Here is my formal review of FC++ -- sorry to wait to the last minute.

I find FC++ to be very exciting and potentially very powerful;
however, I vote that it not be accepted yet, because the changes
required are extensive enough that a second review is essential. (See
below for full details.) There are three reasons for the second
review:

- Some of the proposed resolutions (particularly the extension to
handle reference parameters) may turn out on closer examination not to
work adequately, or may seem to work okay for FP but raise unforseen
issues when FC++ is used in other C++ frameworks (e.g. STL).
- This review period has tended to focus, naturally enough, on major
issues; with a library the size of FC++ there are probably many
(possibly a dozen or more) smaller issues which deserve discussion.
For one minor example, I'll discuss the reuser syntax below.
- Once extensive changes have been made, there may be many minor
issues with the new code which deserve discussion but which could not
possibly have been addressed by this review since the could in
question doesn't exist yet.

Outline
    I. Basic formal review questions
    II. detailed discussion
        1. Purpose of library
        2. Naming
        3. Configurable max arity
        4. Support for reference parameters
        5. Simplifications:
             simpler return type deduction;
             eliminate full; make full-functors simple to define;
        6. Lambda expressions
        7. Implementation
        8. Testing

I. Basic formal review questions

Some of the formal review questions don't fit naturally into the rest
of my discussion.

* What is your evaluation of the documentation?

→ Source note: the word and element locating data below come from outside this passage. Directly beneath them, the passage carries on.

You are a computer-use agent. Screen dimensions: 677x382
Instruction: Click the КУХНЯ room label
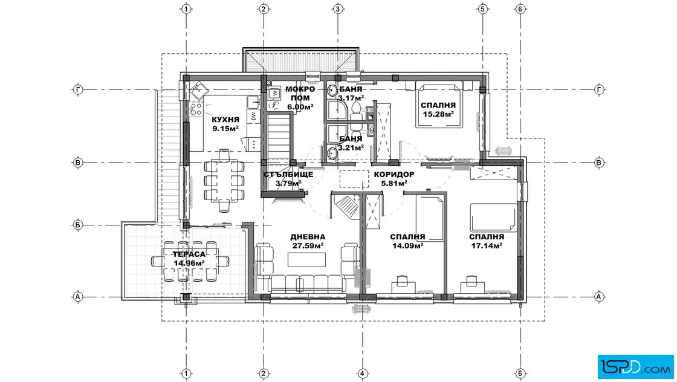pyautogui.click(x=225, y=120)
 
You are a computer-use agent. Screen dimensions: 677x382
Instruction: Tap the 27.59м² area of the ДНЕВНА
pyautogui.click(x=308, y=245)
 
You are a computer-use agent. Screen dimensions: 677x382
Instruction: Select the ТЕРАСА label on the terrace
pyautogui.click(x=189, y=254)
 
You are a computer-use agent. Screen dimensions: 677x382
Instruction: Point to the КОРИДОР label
pyautogui.click(x=394, y=175)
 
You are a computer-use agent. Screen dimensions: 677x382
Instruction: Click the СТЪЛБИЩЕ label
pyautogui.click(x=288, y=175)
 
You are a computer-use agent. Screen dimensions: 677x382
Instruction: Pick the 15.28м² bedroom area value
pyautogui.click(x=438, y=114)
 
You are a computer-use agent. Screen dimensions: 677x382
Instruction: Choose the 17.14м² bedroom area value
pyautogui.click(x=487, y=245)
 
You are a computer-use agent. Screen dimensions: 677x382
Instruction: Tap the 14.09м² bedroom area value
pyautogui.click(x=407, y=245)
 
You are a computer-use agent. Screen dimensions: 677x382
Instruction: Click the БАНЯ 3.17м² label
pyautogui.click(x=351, y=94)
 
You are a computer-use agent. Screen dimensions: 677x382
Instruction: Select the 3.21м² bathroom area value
pyautogui.click(x=351, y=147)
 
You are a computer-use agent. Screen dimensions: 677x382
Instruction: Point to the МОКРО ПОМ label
pyautogui.click(x=300, y=94)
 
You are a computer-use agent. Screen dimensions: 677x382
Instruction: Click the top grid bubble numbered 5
pyautogui.click(x=483, y=8)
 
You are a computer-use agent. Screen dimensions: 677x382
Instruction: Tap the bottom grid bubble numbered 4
pyautogui.click(x=362, y=374)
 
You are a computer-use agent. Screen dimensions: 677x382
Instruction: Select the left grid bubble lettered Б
pyautogui.click(x=78, y=225)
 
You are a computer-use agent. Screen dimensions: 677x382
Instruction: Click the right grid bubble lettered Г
pyautogui.click(x=599, y=90)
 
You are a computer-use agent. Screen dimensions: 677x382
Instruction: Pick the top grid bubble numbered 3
pyautogui.click(x=338, y=8)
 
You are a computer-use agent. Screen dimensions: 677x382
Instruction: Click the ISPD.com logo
pyautogui.click(x=635, y=367)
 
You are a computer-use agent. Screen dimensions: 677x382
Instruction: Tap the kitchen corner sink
pyautogui.click(x=199, y=90)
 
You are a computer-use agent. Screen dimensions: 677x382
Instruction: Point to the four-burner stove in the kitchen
pyautogui.click(x=196, y=109)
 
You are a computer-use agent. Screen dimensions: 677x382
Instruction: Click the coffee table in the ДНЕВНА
pyautogui.click(x=306, y=260)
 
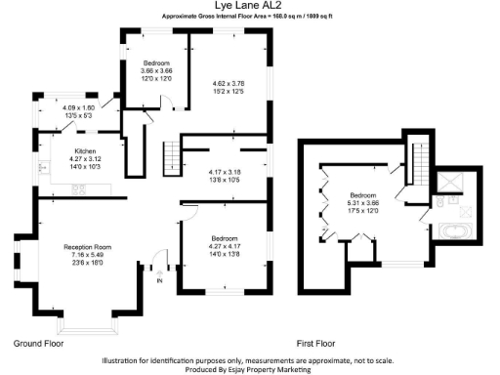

The documentation is terrible. This has been thouroghly discussed by
others, so I won't say any more.

* Did you try to use the library? With what compiler? Did you have
any problems?

I attempted to compile all the examples with VC7.1. Five test programs
failed to compile (I'll send the errors to Brian separately); one
compiled but caused the IDE to crash. I compiled some on Codewarrior
8.0 and 9.2, which have more problems with FC++ than VC7.1. I'll send
complete reports when I get a chance.

Having studied most of the implementation, I am fairly confident that
it can be made to work on any highly conformant compiler, so these
errors don't worry me.

* How much effort did you put into your evaluation? A glance? A quick
reading? In-depth study?

Over the course of several weeks I spend many hours studying the
library. I read the main documentation, plus two of the referenced
papers, and parts of the monad tutorial. I also read most of the
source.

* Are you knowledgeable about the problem domain?

Although I am familiar with explicit lambda syntax, currying, etc., I
am not knowledgeable about the FP paradigm. Until recently I knew
nothing about FP monads, for instance.

II. Detailed Discussion

1. Purpose of the library.

I think the stated aim of the library, even as a part of boost, should
be to provide a platform for functional programming research in C++,
parts of which can also be used to solve problems in non-FP code. Some
of these uses may be known, but many more will probably be discovered.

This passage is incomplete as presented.